Modern technology is a further key to equitable and accurate assessments. While assessors cannot enter a house and can only assess the property from the outside, “Pictometry” technology allows multiple views of property without a site visit by PVA staff. This makes property assessment more cost-efficient, more of a science and less of a political consideration.

In addition, Louisville conducts a transparent and public process, where residents can obtain information about the values of their home and their neighbors’ homes and have the opportunity to challenge assessments via a citizen review board. Only a small percentage of homeowners actually challenge these assessments and adjustments are made.

Louisville is one of the few cities where scholars can evaluate the performance and quality of the PVA office. In our Louisville case study, the current elected Property Valuation Administrator, Tony Lindauer, gave the authors first-time access to the assessment database — it’s also now available for free at the public library or the PVA website.

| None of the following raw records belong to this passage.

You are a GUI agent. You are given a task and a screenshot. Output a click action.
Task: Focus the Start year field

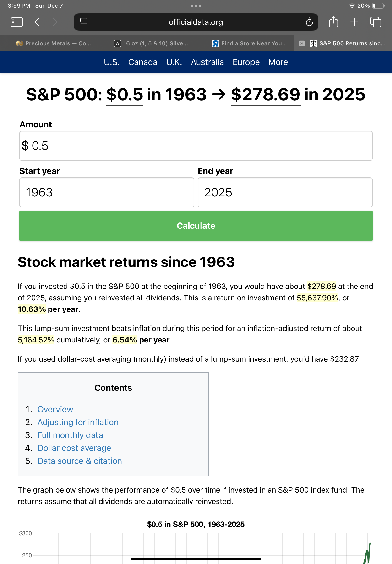[x=107, y=192]
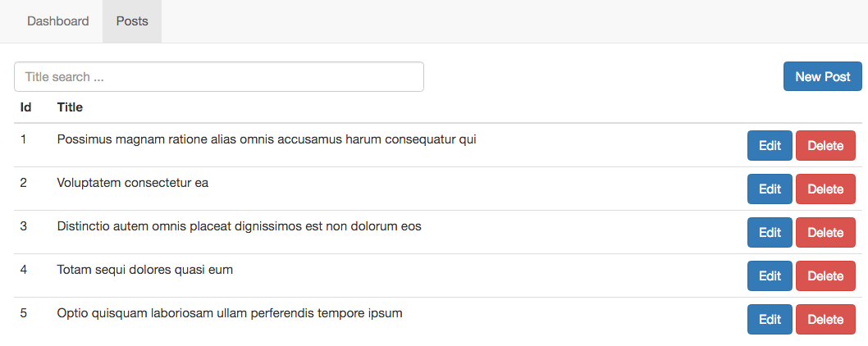Edit post 1 about Possimus magnam
This screenshot has width=868, height=346.
[770, 146]
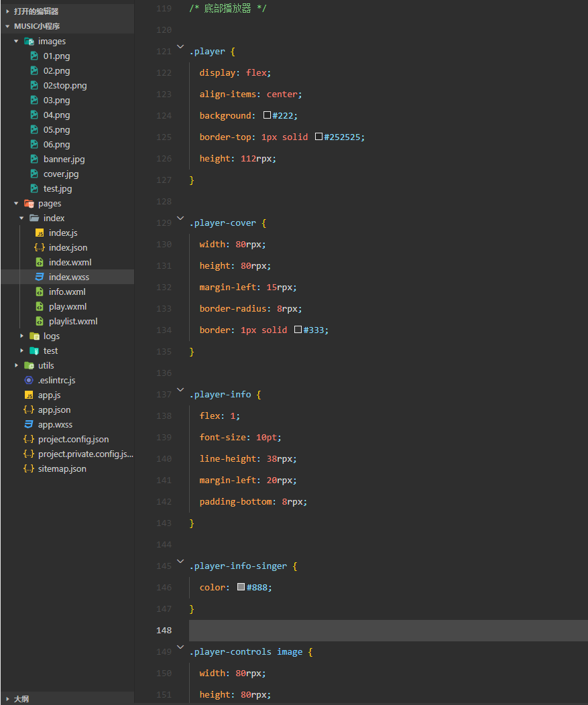
Task: Fold the .player-info-singer rule block
Action: tap(180, 561)
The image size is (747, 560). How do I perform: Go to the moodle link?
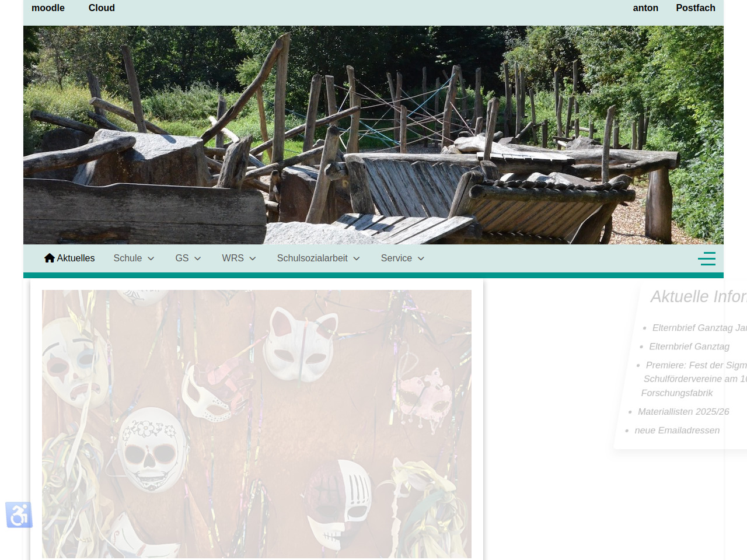pos(48,8)
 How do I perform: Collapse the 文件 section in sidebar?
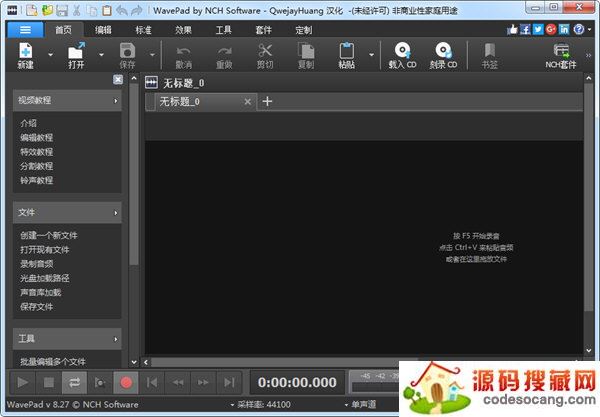point(67,212)
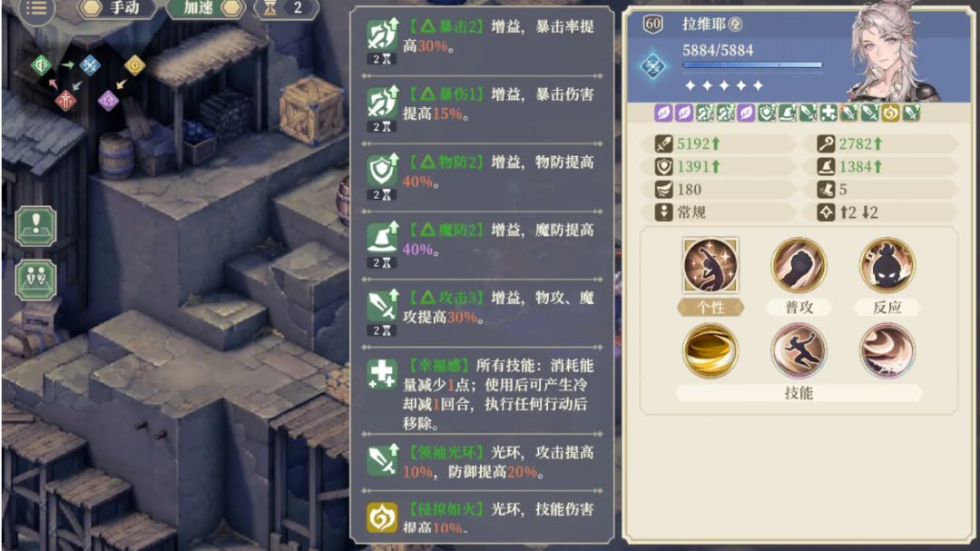Click the 物防2 shield buff icon
The height and width of the screenshot is (551, 980).
[x=382, y=170]
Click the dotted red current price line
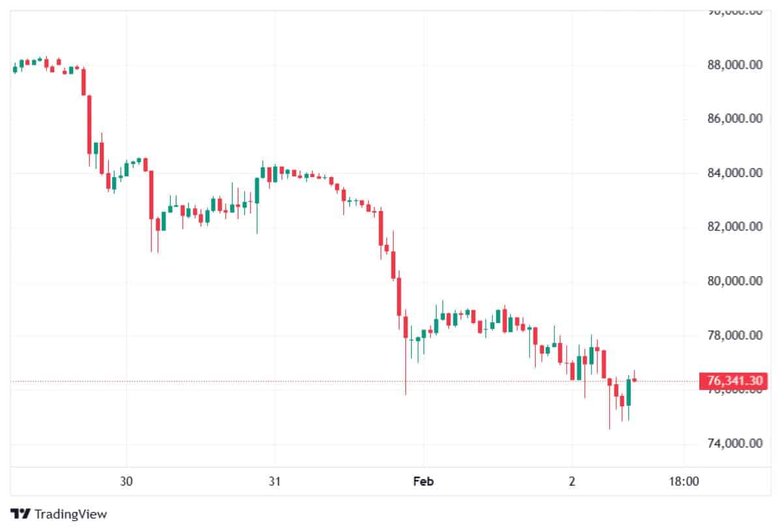782x532 pixels. tap(326, 381)
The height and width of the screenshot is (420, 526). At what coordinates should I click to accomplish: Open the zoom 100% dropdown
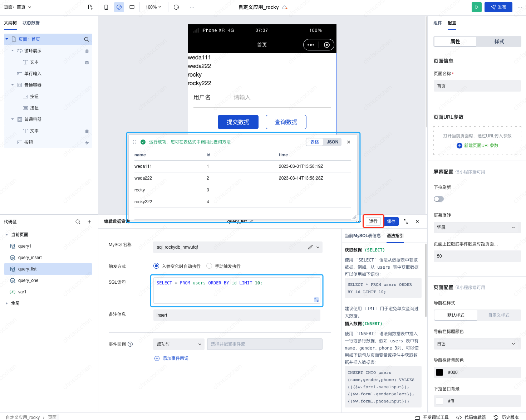point(153,7)
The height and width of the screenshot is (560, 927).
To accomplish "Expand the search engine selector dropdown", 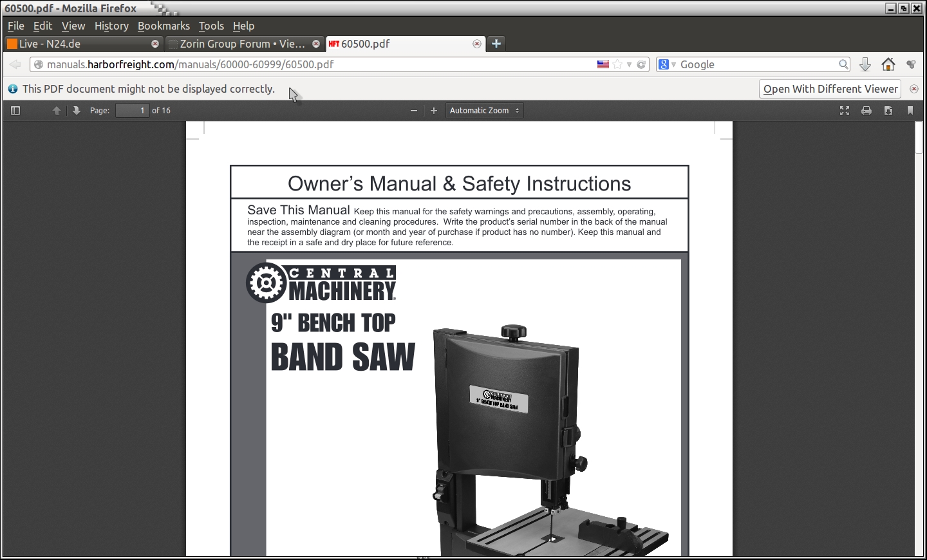I will click(667, 64).
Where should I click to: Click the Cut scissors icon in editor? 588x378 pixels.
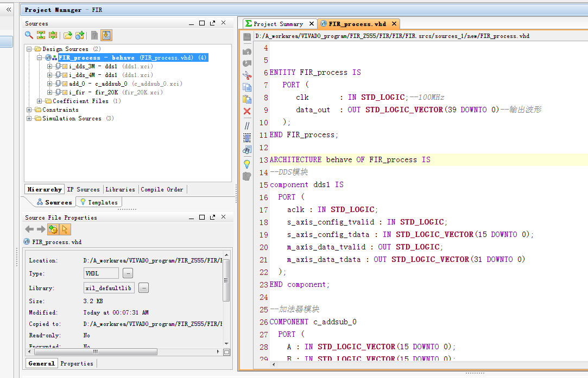coord(247,75)
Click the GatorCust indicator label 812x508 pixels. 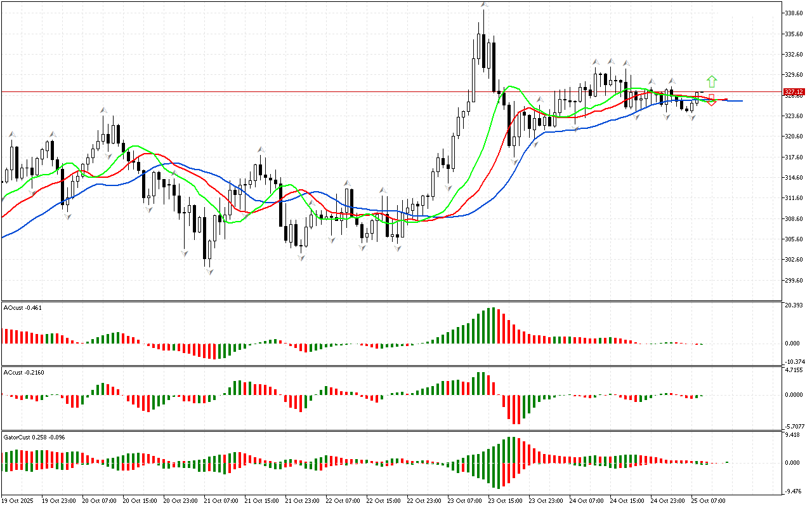tap(34, 437)
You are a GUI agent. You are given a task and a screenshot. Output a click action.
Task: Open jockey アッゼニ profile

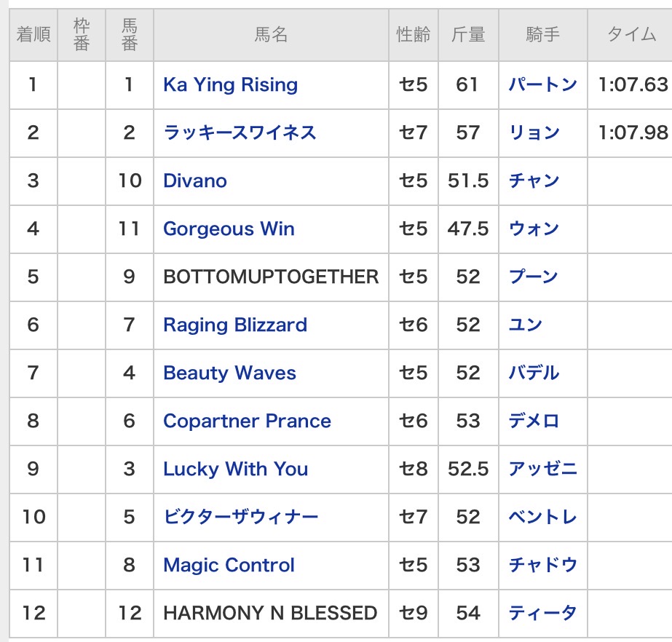542,469
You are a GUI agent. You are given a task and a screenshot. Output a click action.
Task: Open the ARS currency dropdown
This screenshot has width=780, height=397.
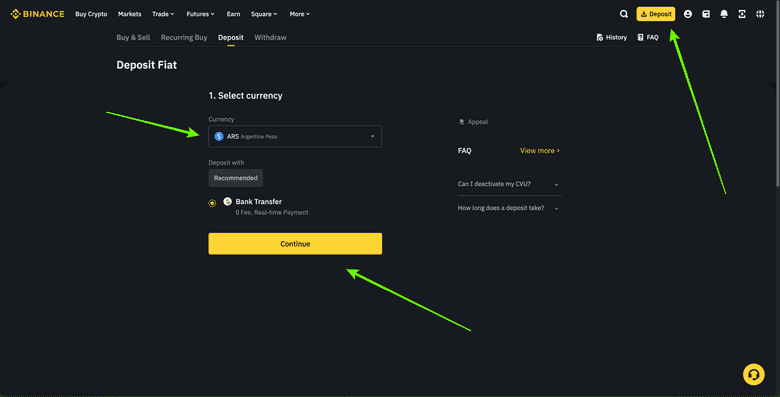295,136
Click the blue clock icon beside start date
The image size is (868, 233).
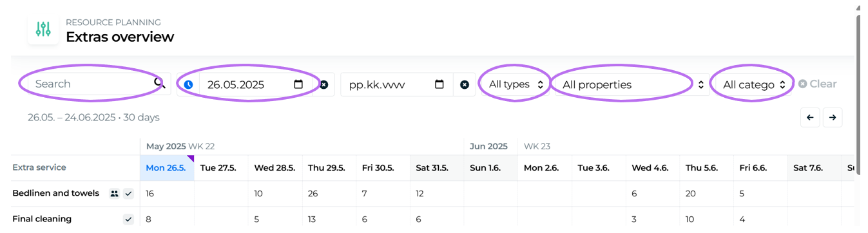click(188, 84)
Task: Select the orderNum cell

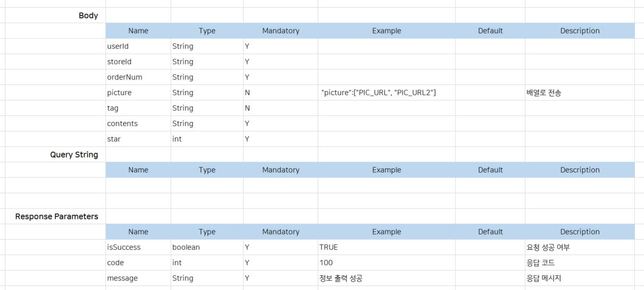Action: 125,77
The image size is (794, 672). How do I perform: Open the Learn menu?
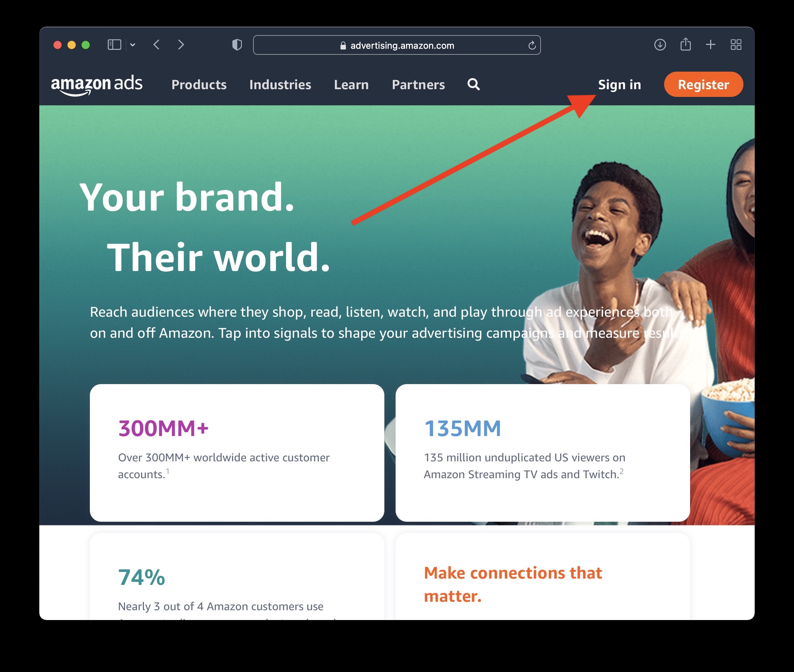[x=351, y=85]
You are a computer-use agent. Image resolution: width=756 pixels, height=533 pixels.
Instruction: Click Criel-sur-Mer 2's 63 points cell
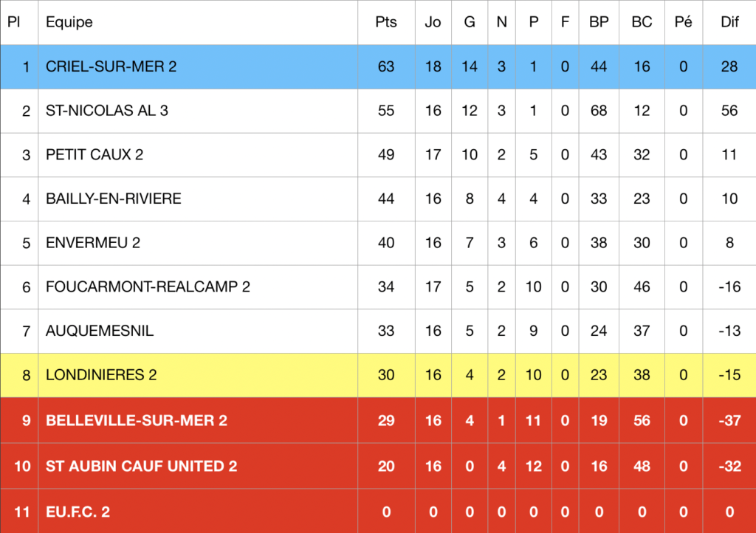386,66
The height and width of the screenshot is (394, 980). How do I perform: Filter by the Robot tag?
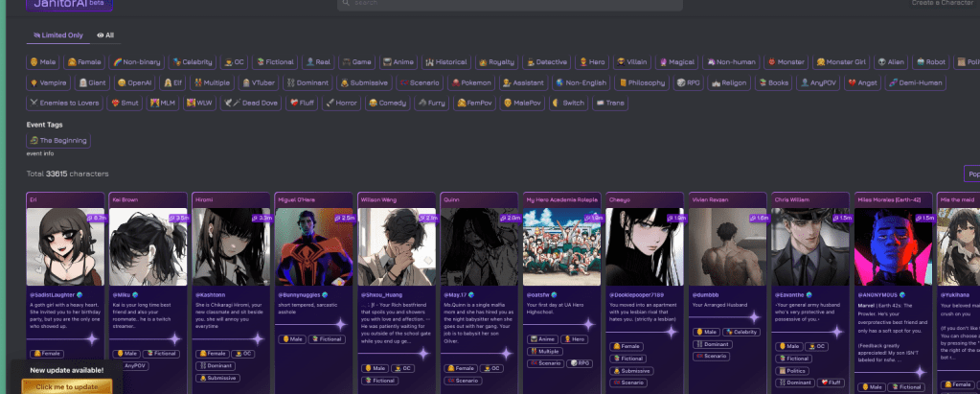(x=929, y=61)
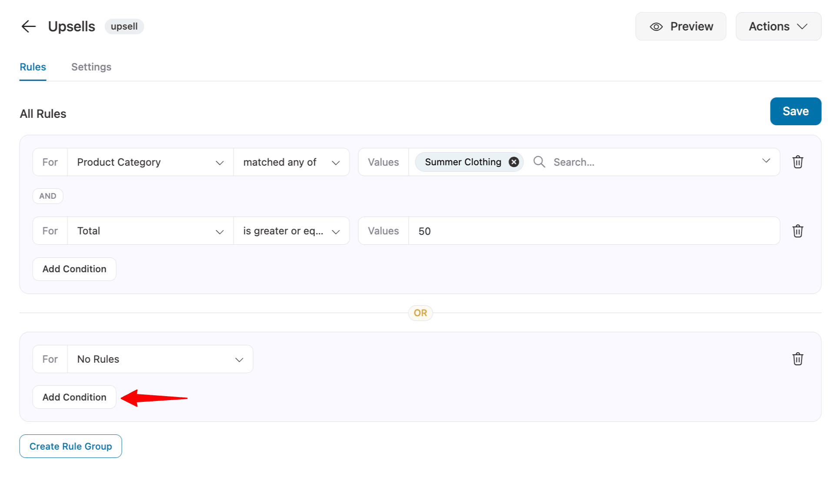Click the search magnifier icon in Values
Screen dimensions: 830x504
pyautogui.click(x=539, y=162)

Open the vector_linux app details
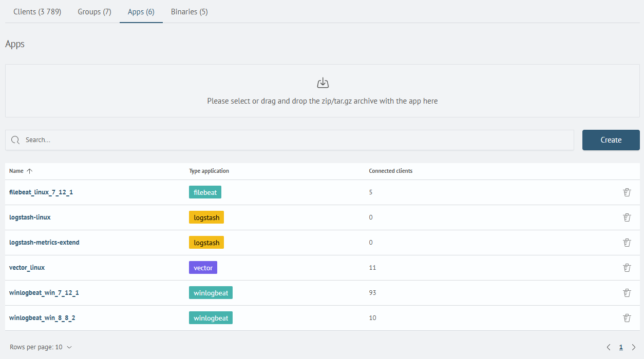[x=27, y=267]
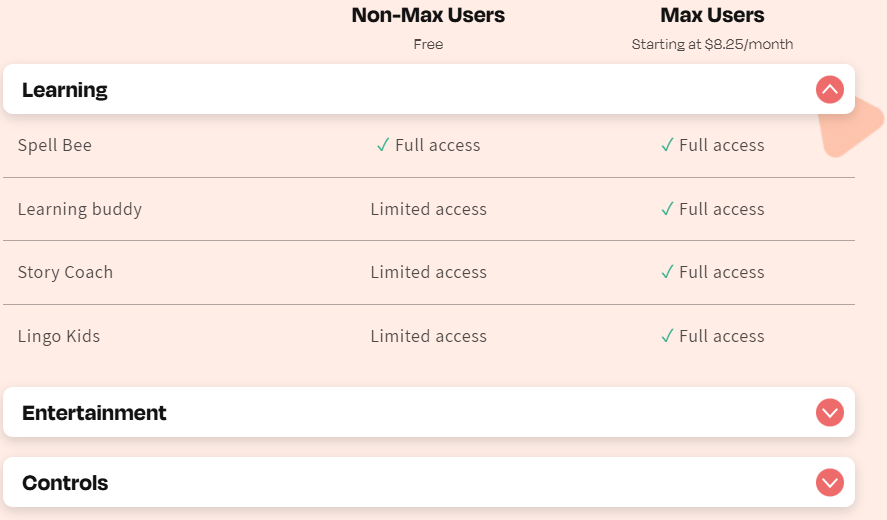The width and height of the screenshot is (887, 520).
Task: Click the Learning buddy feature label
Action: (80, 209)
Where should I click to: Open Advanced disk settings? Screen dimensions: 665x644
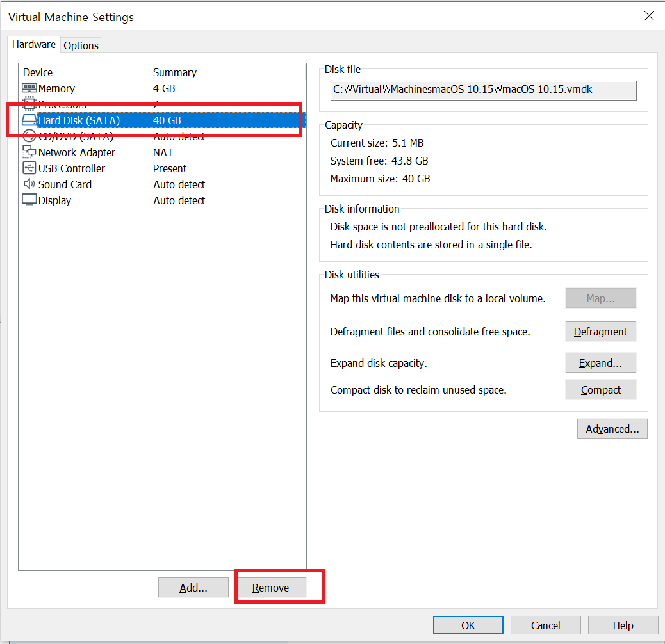pyautogui.click(x=612, y=429)
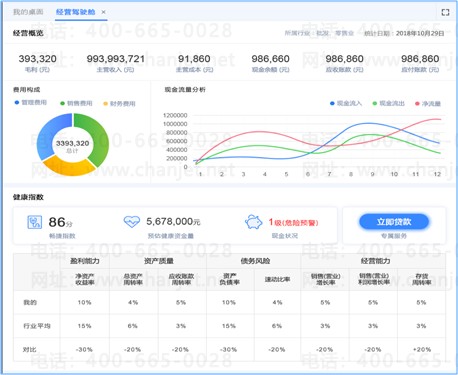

The results of our scientific study using regression analysis (state of the art statistical analysis) were published recently in the top-rated scholarly journal, American Review of Public Administration, and reviewed by leading experts in the field of property tax assessment. The chances of our research findings being wrong is less than 5%. The same data has been used in 10 other research articles to show what factors hurt or help a neighborhoods growth or demise.

We found that median neighborhood values, calculated from data provided by Louisville’s PVA, compares favorably with median values/prices calculated from MLS sales and U.S. Census data. The ratio analysis found that the average assess-to-sale ratio is approximately 85 percent, which follows the legal guidelines of conducting fair assessments in Kentucky.

If sold, a residential property in Louisville is promptly reassessed for the next year to the value for which the home was sold. Unlike many other cities (Philadelphia, New Orleans), we found that race and income of neighborhoods did not influence property valuation in Louisville. This might be why Jefferson County PVA has been acclaimed as a national model for best practices.

People in the Highlands who invested in this classic gentrifying neighborhood took the risk and are being rewarded with skyrocketing property values that have doubled and even tripled in the past 10 years; they should be thrilled that they have a secure nest egg for retirement. Housing prices will continue to skyrocket because there is a big demand for a green neighborhood—calm two-way streets, safety in riding bikes, walkable neighborhoods, community gardens, low crime, tree-lined streets, close to downtown, no brownfields, and sense of community. This is the secret sauce for renewing neighborhoods that were once down-and-out slums.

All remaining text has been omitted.